DiNapoli explored the losing bidders’ contention that the Cuomo administration “steered” the bid to CBN, a long-established leader in the field of printing money, including Canadian money and high-security documents.

Auditors found “no indication” that CBN was given “insider knowledge or afforded an unfair advantage.” Auditors examined the bidding process, but relied on the DMV’s technical analysis of the bids.

Neither DiNapoli nor CBN had any immediate comment on the comptroller’s six-month review of the bidding process. Another losing bidder who protested, MorphoTrustUSA, declined to comment Thursday.

De La Rue said the process “was profoundly flawed.”

“Because we believe the DMV selection process warrants further scrutiny, De La Rue will resume its legal challenge to the decision in state Supreme Court,” stated De La Rue, which has the DMV contract for 16 years.

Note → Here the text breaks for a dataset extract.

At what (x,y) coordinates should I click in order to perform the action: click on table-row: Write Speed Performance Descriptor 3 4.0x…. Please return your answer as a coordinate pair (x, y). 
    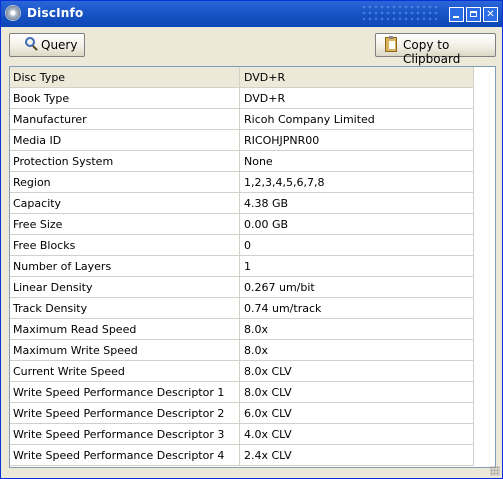
    Looking at the image, I should click on (242, 434).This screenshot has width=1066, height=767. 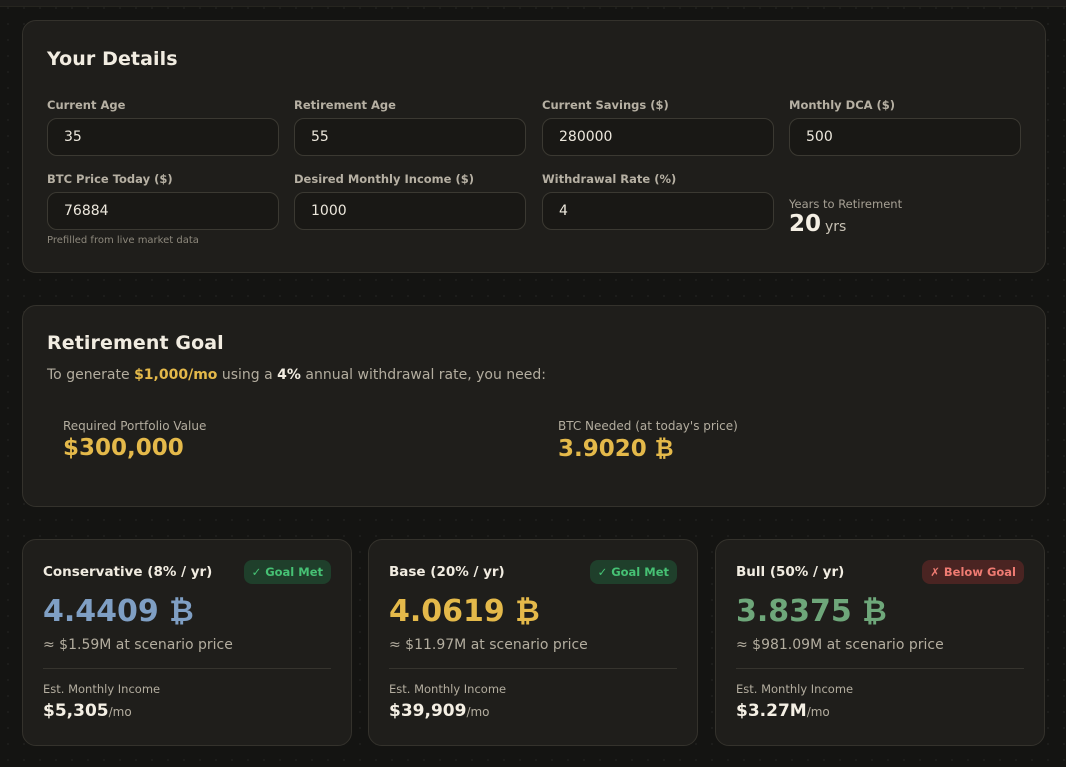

That civil suit is already filed in state Supreme Court in Albany County, but it was suspended until DiNapoli concluded his review.

DiNapoli’s auditors sided with the state Department of Motor Vehicles that the requirement of “color options” didn’t require use of color photos, as the losing bidders believed. Auditors agreed that phrasing opened the door for the use of black-and-white photos in New York licenses for the first time in decades. Auditors said the bid specifications only required color options for “demographic information and information tags.”

Two kinds of plastic used to make licenses are at the heart of the dispute. Teslin, a longtime standard, is a layered material made to have information printed onto it, like paper. Polycarbonate can be etched but only accommodates black-and-white photos.

The losing bidders contended that that DMV unexpectedly allowed the higher-cost polycarbonate material card to be considered. DMV insists polycarbonate is clearly superior because it can’t be peeled into layers and reassembled as a fraudulent card.

The losing bidders and some in the industry contend polycarbonate isn’t clearly superior. Only CBN offered a polycarbonate card to DMV, risking lost points in the state’s contract scoring system. DMV had made cost count for 20 percent of a bid’s total score, focusing more on technical aspects so taxpayers would get the best deal.

The losing bidders also produce polycarbonate cards, but didn’t propose them because of a state pre-bidding memo that said price was important and the state was trying to reduce costs by 10 percent.

DiNapoli’s auditors said they had to rely on the DMV’s technical appraisal. DiNapoli could only overturn the DMV’s technical analysis if it could be deemed “irrational.”